The field support team helped Beagley and the six people he was travelling with – four Kiwis and two Italians - head to their campsite in the Dry Valleys where they would spend three weeks in tents.
“The Dry Valleys are one of the really small parts of Antarctica that aren't actually covered in ice. It was kind of loose soil and rocks and boulders, quite similar to the Tongariro Crossing.”
The team was gathering information for a multi-year-long project looking at how much greenhouse gas is being emitted from the ground in Antarctica. They used a type of imaging technique that measured the electrical resistance of the ground and enabled them to identify underground features– such as channels of very salty water, or faults – that might be related to the greenhouse gas emissions.
The survey required them to walk in a straight line and disregard topography.
“It's not like 'oh, we can go around that hill', no, we actually had to go over the top and get the measurement there.”
At times he found himself scrabbling up slopes of loose rubble while carrying his 30kg backpack; “it was hard work”.
Living in permanent daylight was “pretty weird” but not as disconcerting as he anticipated.
The team was working hard to keep to a schedule which meant they were too tired come bedtime to be bothered by the light. It also was not as cold as he thought it would be, saying temperatures were between 0 and -15 degrees Celsius.
“It was very isolated and undisturbed. Despite fantastic communications and support from Scott Base there was a strong sense that very few humans were nearby or had ever even been there. It was a privilege and absolutely surreal.”
Breaking ice north of the Ross Sea.
Beagley returned to the frozen continent in February this year, this time as a part of an Italian expedition that set sail from Lyttleton.
Due to COVID-19, Italy's National Antarctic Research Program was restricted in who it could send down to the ice. It needed someone who had a geophysics background, held the appropriate certifications for travelling to Antarctica and was already in New Zealand as border restrictions were still in place.
A 'good word' from Beagley's supervisor helped seal the deal, and he was off.
“The second trip was different in every way. We took a boat down, and we didn't get off the boat the whole time. Loose soil and rocks were replaced by ice floes and seals.”
The icebreaker took five days to get to George V Coast, 3500 kilometres directly south of Adelaide, Australia.
The main purpose of the expedition was to gain a better understanding of the behaviour of the glaciers making up the East Antarctic Ice Sheet.
This time, the scientific team was using an acoustic technique to identify seafloor features that indicate the past stability of these vast glaciers.
“The bottom of some of these glaciers is beneath sea-level, so if seawater gets underneath them it can lead to a nasty feedback loop and cause them to rapidly melt – directly raising sea levels.'
The constant sound of ice being crunched beneath the boat made it difficult to sleep, but the ice did offer some surreal sights.
“I was munching on some freshly made Italian pizza, and I looked out the window, and there were just chunks of ice in the water.

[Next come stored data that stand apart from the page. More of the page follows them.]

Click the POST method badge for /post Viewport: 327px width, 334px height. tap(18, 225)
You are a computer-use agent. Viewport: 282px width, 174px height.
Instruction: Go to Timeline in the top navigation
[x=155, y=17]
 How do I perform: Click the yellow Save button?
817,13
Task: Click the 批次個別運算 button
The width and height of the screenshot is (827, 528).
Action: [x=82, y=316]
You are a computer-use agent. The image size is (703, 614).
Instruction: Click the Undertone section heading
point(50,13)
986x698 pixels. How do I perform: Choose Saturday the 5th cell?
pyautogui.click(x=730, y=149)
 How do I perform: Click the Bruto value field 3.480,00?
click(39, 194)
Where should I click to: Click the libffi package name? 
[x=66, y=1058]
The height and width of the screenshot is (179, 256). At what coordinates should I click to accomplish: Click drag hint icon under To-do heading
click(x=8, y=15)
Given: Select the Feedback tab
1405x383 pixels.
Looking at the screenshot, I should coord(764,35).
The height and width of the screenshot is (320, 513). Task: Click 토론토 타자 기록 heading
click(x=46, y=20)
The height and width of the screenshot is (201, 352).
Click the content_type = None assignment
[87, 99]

“We were cruising along and seeing seals on floes of ice right next to us, quite upset that there was some big red thing steaming through their home.”
Beagley was one of about 50 people aboard the boat for its five-week-long journey.
Taking in the Ironside Glacier after leaving Edisto Inlet.
While he was grateful of the opportunity to take in the amazing sights and experiences Antarctica had to offer, they weren't his highlight.
“Antarctica is an amazing place, but my biggest takeaway from both expeditions was just how lucky we are to have such passionate scientists working on these really important climate problems.”
Beagley will start on his PhD later this year studying circulation in New Zealand's fiords and its relation to carbon storage, but would like to eventually bring about change through getting a job in the Office of the Prime Minister's Chief Science Advisor.
“I'm aware that although science is an important part of the climate crisis that we're dealing with, it ultimately needs to effect change by influencing policy and engaging people.”